Firman menjelaskan bahwa pemberian sertifikasi bertujuan memperbaiki pengelolaan beras dan meningkatkan disiplin di kalangan mitra Bulog. Dia menekankan perlunya standar minimal agar kualitas beras terjamin, sehingga tidak menimbulkan kerugian pada pengelolaan cadangan pangan pemerintah. Surat usulan sertifikasi ini telah diajukan, dan diharapkan pelaksanaannya dapat memperkuat pengawasan kualitas beras secara berkelanjutan.

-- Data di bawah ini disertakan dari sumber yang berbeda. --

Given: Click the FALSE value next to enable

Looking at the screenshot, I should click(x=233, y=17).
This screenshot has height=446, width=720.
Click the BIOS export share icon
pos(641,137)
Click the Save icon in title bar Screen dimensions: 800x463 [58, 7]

Direktur Utama Perum Bulog, Ahmad Rizal Ramdhani, sebelumnya juga telah menegaskan bahwa seluruh penggilingan padi mitra maklon diwajibkan untuk bersertifikasi mulai tahun 2027. Kebijakan ini diharapkan dapat meningkatkan standar mutu penggilingan padi, memastikan semua mitra mampu memenuhi persyaratan kualitas nasional. Dengan demikian, penggilingan yang tidak lolos sertifikasi tidak akan dapat menjalin kerja sama dengan Bulog.